Woz: Loves the iPhone but wishes for Android’s features

I love how Woz doesn’t force Apple’s products down your throat just because of his past connections with the company. In a recent interview he described how he loves the simplicity of the iPhone but wishes it could have the features of Android phones.

It amazes me how passionate some people can be in online forums almost to the point of ridiculousness. People – everything has it’s pros and cons. Pick what works for you and go with it. And just because it’s the best thing since sliced bread for you, doesn’t mean it has anywhere near the same appeal for someone else.

When successful companies fail to innovate

In last few years we’ve seen quite a few companies who at one time were at the top of their game but then they got left behind because they failed to innovate and renew as fast and/or as effectively as their competitors.

I’m sure there’s many more examples, but it’s interesting to think that being at the top of your game is no guarantee that you’ll maintain that position. You need to keep renewing with new strategies, new products, new directions, new services to keep in the game.

Palm – at one point Palm was the king of PDAs, the PDA was a Palm Pilot. There were others on the market at the time, but THE personal organizer was the Palm. They went though many model revisions from the original US Robotics Palm Pilot, iii, v, vii (one of the first wireless data devices?). There was even HandSpring, another company who made Palm compatible devices competing with Palm, licensing the Palm OS. Then came the Treos, combo phones plus built-in Palm PDA. The Treo phones were original made by HandSpring and later bought out by Palm. The Treo was the smartphone of their time.
Their killer? The Blackberry. The first iPhone. To continue with the same Palm stylus based ui at that point was a lost cause, since Blackberry had captured the market with their incredibly easy interface and ability to easily keep in sync with your office email, and with the iPhone’s touch based interface and UI optimized for touch input shifted the goal posts in terms of usability. Thinking back now, the odd shorthand on the Palm for entering characters with single strokes was kind of odd, but also effective given the technology constraints at the time.

Palm’s biggest chance to stay relevant in the market was webOS – a neat idea but probably came too late. Palm got bought out by HP. The webOS TouchPad was initialially too expensive to get any consumer interest, but flew off the shelves when the price was dropped to $199 to clear stock. HP’s strategy for webOS just wasn’t right to make it work.

There’s been talk of webOS being opensourced, but at this point Palm is pretty much dead.

Prior to the success of Palm, the most popular PDA in Europe was the Psion devices, running the Symbian OS. Psion eventually died but Symbian lived on as a popular OS for many (feature) phones, particularly Nokia based phones.

There’s plenty of other examples in the IT industry, I guess because things change so fast you’ve got to keep the continual innovation to keep in the game. Some I can think of: Sinclair – in the 80s in Europe, Sinclair was ahead of the curve in terms of cost-effective home computers but they didn’t stay ahead long enough to get lost by changes in technology, particularly 16 bit home computers from Commodore and Atari, themselves who both also failed the same way (although Commodore stayed around producing PC clones for a while before disappearing, and then recently reappeared again as a brandname for PC-clones in a C64 style keyboard case).

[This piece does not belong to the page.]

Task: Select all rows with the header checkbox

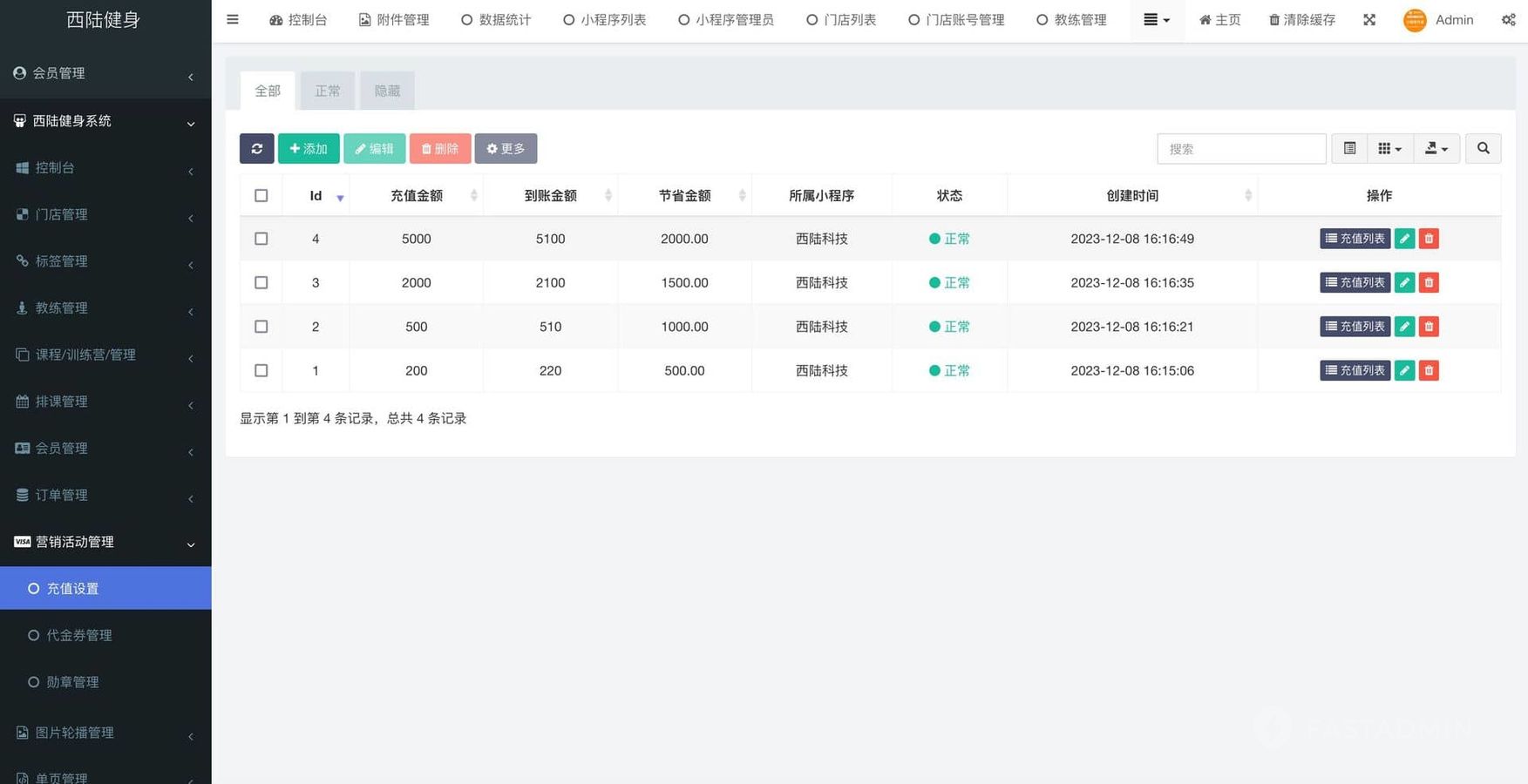Action: point(261,196)
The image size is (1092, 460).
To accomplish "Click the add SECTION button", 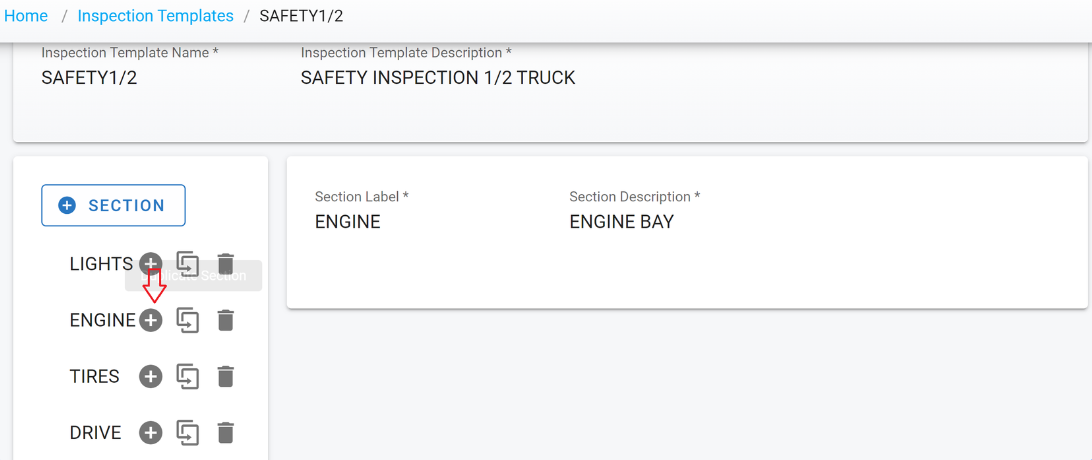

Industry (particularly technology) and consumer trends are short lived. As something new comes along, you’ve either got to be already on that train, you’ve got to be the one driving the train, or building the next ‘train’, whatever that might be. If you’re still standing on the station and you watch the train go by, then it’s already too late.

Apple to ship 30.3 million iPhones this quarter… but only half the expected volume of Android devices

According to investor estimates Apple are expected to ship 30 million iPhones this quarter. That sounds impressive, but to put this in perspective in relation to Android device activations, the current numbers from Google say as of mid December, they’re seeing 700,000 new Android device activations A DAY.

That means in a quarter, there’s more than 63 million new Android devices activated. Now that’s impressive.

Apple lawsuit against HTC over linkable phone numbers

This has to be one of the most ridiculous patent infringement lawsuits possibly ever. Apple hold a patent for a feature that turns phone numbers and other recognizable data structures (e.g. addresses) into clickable links that when clicked call the linked phone number. Hmm. That seems kind of obvious nowdays right? Don’t all smartphones do this? I remember seeing this a few years back with the Skype client on Windows too – it would turn all phone numbers in a webpage into clickable links that would call the number using Skype if you clicked the link. My Windows Mobile phone four years or so back did this too.

So Apple has sued HTC over a number of patent infringements (why HTC specifically?) and this is the only one that the court ruled that HTC was infringing. The ruling states HTC has until April next year to remove the feature or HTC phones will be banned from being imported into the US. So, HTC responds and has said they’ve removed the feature already for future Android releases on their phones. Ok, good, end of story, that was easy. That wasn’t very exciting was it? The press are of course having a field day with this one.